(Text and element pointing records)
[start]

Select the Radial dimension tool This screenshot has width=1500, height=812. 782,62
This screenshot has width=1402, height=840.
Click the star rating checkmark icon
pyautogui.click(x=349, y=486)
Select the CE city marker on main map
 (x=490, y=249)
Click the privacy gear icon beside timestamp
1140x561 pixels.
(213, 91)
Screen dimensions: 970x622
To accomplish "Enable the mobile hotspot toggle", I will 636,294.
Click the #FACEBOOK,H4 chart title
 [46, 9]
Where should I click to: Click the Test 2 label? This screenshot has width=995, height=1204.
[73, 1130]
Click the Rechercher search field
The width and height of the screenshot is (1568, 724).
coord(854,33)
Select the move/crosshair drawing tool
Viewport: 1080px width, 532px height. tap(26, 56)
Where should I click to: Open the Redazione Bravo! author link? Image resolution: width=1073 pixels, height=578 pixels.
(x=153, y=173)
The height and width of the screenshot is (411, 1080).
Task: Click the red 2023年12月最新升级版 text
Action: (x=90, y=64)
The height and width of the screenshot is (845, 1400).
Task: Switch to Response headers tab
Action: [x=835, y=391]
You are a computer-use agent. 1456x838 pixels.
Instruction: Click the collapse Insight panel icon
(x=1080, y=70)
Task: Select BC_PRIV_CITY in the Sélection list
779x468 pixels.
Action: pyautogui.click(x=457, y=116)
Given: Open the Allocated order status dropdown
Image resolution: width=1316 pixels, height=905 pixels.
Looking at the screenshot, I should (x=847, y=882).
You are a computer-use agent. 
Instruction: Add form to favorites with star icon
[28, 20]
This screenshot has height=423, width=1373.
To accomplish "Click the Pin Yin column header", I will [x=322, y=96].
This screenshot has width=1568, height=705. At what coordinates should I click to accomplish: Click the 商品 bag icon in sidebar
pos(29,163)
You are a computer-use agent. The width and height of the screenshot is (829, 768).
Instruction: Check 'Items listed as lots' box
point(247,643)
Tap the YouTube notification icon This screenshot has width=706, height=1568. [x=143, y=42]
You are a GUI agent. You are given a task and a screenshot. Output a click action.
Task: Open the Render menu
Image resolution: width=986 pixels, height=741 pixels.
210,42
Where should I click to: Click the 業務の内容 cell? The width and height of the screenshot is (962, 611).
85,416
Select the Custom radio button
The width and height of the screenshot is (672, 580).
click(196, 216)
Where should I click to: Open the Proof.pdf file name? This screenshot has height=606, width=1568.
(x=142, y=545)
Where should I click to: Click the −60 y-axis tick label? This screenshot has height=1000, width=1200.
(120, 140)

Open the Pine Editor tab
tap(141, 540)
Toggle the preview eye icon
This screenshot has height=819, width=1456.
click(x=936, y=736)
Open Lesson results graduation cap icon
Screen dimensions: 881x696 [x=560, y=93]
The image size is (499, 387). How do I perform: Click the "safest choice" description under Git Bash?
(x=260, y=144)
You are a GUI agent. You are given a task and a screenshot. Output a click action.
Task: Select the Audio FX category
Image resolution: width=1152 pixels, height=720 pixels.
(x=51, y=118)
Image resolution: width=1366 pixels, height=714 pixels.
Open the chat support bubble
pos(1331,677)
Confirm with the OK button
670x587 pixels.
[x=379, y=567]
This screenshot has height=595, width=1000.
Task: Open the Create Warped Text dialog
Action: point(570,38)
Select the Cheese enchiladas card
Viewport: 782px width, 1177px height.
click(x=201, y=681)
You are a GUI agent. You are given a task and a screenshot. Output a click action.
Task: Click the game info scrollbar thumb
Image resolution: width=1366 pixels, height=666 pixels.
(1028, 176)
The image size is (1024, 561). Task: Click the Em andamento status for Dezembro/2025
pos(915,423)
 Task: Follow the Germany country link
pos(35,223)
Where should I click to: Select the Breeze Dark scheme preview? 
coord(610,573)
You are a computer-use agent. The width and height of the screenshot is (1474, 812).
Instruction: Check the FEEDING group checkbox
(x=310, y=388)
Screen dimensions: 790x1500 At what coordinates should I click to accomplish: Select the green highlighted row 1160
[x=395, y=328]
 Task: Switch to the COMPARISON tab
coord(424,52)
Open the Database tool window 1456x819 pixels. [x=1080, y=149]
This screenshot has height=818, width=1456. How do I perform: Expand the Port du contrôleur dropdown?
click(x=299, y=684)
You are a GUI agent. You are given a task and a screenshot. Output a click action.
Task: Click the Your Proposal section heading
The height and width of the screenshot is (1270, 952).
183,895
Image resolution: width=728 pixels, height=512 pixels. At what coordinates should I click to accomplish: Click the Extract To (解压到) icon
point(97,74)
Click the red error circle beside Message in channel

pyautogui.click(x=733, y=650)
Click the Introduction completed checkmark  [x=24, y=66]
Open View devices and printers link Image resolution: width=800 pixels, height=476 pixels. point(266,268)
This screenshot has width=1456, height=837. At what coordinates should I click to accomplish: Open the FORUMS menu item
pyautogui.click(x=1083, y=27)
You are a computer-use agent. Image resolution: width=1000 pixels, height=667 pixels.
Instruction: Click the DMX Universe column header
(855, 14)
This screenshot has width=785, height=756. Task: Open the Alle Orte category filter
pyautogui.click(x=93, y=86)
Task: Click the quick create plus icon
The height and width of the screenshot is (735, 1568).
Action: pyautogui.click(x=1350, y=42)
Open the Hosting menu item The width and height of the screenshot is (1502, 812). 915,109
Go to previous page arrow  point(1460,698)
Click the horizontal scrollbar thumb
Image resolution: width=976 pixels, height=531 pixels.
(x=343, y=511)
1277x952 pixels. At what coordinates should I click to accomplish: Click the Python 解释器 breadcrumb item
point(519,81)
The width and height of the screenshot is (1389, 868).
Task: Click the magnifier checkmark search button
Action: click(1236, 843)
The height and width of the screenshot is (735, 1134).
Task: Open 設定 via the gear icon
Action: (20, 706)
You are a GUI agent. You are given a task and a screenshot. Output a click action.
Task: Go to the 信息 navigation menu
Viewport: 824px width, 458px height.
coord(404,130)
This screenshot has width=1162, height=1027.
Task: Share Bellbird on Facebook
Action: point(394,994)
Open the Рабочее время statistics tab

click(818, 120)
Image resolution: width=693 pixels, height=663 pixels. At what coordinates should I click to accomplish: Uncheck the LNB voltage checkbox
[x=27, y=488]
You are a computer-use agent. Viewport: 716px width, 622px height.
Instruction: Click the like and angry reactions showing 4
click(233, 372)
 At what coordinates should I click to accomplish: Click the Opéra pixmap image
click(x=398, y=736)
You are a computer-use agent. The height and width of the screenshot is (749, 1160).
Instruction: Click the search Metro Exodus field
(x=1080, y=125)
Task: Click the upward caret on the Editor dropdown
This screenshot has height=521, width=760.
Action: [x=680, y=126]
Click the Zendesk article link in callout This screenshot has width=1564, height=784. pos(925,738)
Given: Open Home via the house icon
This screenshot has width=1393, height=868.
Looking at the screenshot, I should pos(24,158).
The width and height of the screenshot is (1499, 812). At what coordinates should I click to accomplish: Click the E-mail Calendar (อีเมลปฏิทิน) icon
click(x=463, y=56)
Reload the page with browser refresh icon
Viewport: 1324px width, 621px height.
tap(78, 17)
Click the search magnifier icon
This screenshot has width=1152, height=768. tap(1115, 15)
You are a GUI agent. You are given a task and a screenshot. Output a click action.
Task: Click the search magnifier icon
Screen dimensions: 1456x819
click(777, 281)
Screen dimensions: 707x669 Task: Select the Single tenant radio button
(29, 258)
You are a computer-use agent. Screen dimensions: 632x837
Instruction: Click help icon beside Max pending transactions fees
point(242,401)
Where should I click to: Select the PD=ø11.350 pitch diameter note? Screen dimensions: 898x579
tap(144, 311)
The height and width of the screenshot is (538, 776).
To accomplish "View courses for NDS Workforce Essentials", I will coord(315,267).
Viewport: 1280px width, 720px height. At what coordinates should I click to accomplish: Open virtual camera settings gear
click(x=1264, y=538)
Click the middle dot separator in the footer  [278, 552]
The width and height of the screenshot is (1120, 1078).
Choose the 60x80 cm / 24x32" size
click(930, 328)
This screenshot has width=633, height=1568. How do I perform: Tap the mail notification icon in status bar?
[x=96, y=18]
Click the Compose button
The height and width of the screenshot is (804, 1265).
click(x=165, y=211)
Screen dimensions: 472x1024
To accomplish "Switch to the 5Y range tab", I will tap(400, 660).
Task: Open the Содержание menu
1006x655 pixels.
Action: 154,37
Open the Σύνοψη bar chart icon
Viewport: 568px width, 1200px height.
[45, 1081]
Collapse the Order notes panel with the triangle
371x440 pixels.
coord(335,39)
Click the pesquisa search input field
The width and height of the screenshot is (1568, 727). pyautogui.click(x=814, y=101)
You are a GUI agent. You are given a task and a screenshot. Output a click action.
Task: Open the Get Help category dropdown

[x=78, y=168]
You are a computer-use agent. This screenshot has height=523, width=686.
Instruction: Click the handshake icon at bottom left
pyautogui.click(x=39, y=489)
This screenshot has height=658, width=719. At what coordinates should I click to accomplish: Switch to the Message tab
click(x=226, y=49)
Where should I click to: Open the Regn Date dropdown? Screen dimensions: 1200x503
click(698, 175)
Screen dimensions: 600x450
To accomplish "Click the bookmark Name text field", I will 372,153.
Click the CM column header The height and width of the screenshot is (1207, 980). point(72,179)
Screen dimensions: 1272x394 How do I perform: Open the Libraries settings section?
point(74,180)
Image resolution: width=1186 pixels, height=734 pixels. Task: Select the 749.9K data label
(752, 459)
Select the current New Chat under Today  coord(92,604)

[end]

Written problem:
Return the lines from the line with "Task: Click the upward" up to and including the line with "Click the Zendesk", copied word for word.

Answer:
Task: Click the upward caret on the Editor dropdown
This screenshot has height=521, width=760.
Action: [x=680, y=126]
Click the Zendesk article link in callout This screenshot has width=1564, height=784. pos(925,738)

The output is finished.